Bank of Ireland has reported stronger than expected income for the first quarter, noting it had seen limited adverse impact on customer loans from lockdowns in Ireland and its smaller UK operations.
In a trading update for the three months to the end of March, Bank of Ireland said its customer loan volumes were €78.5 billion at the end of March.
This marked an increase of €1.9 billion since December.
The bank noted that new lending of €3.9 billion was offset by €3.9 billion of redemptions.
It said its capital levels rose and its costs fell by 7% in the first quarter.
It reported "robust" new mortgage lending in Ireland of €0.5 billion despite Covid-19 restrictions on normal housing market activities and continued competitive dynamics in the mortgage market.

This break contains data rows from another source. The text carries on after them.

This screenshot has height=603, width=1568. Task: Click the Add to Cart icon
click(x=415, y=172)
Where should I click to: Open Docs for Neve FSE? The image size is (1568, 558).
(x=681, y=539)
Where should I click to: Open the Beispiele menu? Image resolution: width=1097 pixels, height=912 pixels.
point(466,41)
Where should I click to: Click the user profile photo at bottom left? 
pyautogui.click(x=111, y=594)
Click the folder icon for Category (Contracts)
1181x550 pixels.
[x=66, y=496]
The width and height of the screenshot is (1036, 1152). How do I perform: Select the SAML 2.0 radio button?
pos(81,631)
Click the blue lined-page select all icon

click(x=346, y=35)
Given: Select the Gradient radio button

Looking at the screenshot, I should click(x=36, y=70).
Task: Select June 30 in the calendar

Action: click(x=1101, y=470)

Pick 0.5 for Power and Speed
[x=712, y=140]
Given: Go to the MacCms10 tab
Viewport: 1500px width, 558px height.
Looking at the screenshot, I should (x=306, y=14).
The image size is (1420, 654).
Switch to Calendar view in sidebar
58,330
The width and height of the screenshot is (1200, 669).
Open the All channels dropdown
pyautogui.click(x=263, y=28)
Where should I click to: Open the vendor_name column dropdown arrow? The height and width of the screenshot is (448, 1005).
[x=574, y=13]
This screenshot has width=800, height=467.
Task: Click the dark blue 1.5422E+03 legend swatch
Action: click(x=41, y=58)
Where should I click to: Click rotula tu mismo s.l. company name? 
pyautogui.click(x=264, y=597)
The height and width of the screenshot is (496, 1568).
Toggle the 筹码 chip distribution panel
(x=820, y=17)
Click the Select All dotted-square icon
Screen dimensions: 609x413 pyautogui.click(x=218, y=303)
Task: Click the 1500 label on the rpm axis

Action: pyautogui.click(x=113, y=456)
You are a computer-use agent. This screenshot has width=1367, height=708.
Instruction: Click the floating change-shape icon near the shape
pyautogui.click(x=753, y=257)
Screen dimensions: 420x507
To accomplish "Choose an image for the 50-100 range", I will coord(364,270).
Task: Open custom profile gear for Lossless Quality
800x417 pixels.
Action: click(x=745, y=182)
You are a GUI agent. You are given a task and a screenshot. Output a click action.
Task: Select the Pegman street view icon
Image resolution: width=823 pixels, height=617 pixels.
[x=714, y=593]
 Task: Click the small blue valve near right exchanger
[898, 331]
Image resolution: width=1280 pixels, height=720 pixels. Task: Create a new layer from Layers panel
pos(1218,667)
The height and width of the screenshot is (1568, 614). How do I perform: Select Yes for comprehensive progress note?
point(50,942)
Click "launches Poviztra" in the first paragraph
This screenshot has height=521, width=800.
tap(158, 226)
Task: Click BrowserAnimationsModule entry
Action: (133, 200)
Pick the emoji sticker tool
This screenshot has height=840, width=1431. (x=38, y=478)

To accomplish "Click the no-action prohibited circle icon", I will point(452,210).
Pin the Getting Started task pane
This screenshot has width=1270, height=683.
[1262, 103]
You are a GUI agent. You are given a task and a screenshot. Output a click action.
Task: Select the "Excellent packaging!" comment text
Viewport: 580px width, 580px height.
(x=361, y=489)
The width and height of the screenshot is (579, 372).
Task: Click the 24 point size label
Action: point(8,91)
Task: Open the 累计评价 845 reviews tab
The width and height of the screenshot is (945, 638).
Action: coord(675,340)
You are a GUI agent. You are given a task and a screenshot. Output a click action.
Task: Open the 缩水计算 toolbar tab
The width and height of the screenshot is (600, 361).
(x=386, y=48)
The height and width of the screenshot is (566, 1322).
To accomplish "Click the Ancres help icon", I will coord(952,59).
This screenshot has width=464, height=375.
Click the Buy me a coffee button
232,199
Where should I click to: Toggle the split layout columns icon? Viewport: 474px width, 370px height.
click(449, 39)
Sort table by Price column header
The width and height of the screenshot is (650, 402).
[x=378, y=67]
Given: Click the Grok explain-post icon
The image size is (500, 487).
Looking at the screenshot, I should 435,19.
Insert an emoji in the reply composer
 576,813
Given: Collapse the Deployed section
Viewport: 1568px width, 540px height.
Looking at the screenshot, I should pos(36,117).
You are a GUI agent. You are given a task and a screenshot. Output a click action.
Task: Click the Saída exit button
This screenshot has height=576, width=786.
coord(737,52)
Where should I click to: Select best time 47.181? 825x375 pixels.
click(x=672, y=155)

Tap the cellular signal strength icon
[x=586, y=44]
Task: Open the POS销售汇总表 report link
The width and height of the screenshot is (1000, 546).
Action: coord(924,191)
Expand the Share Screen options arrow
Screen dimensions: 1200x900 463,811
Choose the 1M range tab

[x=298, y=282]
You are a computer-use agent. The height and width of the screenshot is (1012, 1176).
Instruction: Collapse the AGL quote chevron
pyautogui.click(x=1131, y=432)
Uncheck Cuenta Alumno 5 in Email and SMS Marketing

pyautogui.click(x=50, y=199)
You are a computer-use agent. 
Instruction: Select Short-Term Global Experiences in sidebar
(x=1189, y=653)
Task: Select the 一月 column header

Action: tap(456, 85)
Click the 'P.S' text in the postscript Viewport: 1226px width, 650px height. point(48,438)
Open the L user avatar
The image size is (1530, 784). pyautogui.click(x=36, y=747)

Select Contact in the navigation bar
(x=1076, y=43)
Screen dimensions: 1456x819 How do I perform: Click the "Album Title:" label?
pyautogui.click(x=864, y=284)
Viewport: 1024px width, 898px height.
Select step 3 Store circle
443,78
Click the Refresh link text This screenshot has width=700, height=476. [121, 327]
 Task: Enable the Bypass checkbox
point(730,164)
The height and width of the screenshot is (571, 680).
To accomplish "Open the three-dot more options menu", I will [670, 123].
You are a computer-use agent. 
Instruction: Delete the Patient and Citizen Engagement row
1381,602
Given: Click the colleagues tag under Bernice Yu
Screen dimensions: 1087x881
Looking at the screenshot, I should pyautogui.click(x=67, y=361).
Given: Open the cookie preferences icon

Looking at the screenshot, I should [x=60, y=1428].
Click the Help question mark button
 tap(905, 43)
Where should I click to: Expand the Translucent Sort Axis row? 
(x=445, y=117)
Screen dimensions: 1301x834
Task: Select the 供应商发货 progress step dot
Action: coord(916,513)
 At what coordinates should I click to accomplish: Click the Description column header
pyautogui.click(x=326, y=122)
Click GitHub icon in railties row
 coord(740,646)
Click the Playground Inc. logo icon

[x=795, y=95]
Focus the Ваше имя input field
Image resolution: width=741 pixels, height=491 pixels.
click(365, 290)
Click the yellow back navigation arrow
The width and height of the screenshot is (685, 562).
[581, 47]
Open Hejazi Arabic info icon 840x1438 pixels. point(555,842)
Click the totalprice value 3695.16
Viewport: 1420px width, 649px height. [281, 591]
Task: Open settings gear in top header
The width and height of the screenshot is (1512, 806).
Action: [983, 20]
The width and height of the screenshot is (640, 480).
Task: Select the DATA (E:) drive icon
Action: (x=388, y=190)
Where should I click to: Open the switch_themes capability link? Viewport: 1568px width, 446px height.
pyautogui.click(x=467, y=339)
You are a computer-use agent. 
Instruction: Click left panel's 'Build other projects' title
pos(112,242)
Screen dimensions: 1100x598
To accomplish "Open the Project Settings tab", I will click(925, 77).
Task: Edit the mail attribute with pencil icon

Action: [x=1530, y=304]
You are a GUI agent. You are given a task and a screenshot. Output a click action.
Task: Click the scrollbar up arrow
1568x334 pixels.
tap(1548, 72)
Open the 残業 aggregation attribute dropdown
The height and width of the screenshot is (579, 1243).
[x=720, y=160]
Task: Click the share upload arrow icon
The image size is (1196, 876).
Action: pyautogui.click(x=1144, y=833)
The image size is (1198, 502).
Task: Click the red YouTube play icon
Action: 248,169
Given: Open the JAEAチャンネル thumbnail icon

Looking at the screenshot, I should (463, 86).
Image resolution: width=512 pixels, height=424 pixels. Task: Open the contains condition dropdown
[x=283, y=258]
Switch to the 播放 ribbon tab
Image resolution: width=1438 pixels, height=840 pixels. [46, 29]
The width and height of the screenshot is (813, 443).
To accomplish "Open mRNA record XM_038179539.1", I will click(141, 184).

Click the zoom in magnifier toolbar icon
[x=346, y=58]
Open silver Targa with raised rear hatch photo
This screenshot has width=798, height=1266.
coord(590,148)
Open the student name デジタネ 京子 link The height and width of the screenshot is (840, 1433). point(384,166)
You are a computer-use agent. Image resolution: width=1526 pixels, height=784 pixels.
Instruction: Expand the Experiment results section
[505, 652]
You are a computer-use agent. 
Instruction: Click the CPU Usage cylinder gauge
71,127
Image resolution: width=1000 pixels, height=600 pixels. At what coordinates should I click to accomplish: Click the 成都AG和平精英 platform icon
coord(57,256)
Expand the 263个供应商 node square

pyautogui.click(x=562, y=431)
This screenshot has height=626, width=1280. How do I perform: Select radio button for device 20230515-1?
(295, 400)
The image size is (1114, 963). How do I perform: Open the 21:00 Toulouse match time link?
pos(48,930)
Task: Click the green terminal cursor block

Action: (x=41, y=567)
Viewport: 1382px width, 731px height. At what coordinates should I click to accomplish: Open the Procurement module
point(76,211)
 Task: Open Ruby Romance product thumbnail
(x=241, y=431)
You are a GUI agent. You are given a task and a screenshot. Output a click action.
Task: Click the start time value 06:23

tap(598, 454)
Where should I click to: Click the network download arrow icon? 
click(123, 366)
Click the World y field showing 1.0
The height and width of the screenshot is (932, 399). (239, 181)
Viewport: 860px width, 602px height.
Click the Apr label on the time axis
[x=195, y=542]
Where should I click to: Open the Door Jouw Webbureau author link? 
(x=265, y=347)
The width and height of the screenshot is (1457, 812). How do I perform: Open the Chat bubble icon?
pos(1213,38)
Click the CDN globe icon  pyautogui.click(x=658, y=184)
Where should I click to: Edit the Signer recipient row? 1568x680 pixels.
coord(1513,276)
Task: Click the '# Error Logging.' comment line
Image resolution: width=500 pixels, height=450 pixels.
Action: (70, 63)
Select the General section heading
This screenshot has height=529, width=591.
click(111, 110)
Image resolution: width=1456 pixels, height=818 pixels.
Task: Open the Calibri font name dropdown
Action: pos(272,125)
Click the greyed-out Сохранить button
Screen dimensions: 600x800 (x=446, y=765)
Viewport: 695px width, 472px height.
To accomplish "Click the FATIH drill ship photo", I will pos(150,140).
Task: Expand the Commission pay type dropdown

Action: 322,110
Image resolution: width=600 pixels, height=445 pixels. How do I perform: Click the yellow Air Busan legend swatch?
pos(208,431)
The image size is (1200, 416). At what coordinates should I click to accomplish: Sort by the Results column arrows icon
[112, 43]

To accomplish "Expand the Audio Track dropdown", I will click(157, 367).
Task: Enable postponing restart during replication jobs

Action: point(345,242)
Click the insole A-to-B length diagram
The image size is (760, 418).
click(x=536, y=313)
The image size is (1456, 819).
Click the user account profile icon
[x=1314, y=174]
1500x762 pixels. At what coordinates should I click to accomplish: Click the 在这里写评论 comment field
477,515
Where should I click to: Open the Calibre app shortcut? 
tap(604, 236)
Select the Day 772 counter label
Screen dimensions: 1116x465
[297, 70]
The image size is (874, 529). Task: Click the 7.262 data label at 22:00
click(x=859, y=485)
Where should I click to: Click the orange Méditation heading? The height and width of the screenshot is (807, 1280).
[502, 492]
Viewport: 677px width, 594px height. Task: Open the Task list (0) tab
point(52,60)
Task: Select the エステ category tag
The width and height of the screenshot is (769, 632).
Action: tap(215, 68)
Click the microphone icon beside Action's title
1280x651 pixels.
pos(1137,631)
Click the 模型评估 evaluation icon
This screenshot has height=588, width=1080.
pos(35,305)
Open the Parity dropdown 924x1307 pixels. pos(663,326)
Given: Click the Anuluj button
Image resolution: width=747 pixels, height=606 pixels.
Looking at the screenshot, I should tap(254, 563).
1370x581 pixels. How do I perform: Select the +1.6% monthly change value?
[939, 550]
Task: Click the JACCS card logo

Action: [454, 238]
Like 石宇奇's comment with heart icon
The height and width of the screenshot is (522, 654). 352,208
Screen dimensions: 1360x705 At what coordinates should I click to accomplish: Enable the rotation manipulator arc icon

Bank of Ireland said it continues to support its personal and business customers in Ireland and the UK through payment breaks.
The number of customers availing of those breaks continues to reduce as payment breaks expire, it added.
Of the about 100,000 initial three month payment breaks in Ireland and the UK 96% have concluded and 4% remained outstanding at the end of March.
It said that 96% of the concluded payment breaks have returned to pre-Covid-19 terms and 4% have had further forbearance measures approved, it added.
Although restrictions to control the impacts of Covid-19 have remained in place longer than expected, Bank of Ireland there was limited evidence of adverse impacts on its non-performing exposures (NPEs) in the first three months of 2021.
The lender's NPE ratio of 5.7% at the end of March is unchanged from December, while NPEs were €4.6 billion at the end of March.
Earlier this month, Bank of Ireland announced a deal which could see it buy substantially all of KBC Bank Ireland's performing loan assets and liabilities.
"The transaction remains subject to customary due diligence, further negotiation and agreement of final terms and binding documentation, as well as obtaining all appropriate internal and external regulatory approvals," the bank said today.
In March, Bank of Ireland said it would close 103 branches in the Republic of Ireland and Northern Ireland, as the acceleration in digital banking had reached a "tipping point".
The branches closing are predominately self-service locations that do not offer a counter service, Bank of Ireland said. The branches are due to close from the end of September.
Bank of Ireland's chief executive Francesca McDonagh said that the operating environment for European banks, including in Ireland, is clearly dynamic and changing.
"We will consider opportunities that are a good fit for customers, complement our strategy to grow our business in Ireland, and support the investments we are making in the bank," the CEO said.
"Looking to the months ahead, especially in our home market of Ireland, our clear ambition is to proactively support economic recovery through accessible, responsible and sustainable lending," she added.
Bank of Ireland shares were higher in Dublin trade today.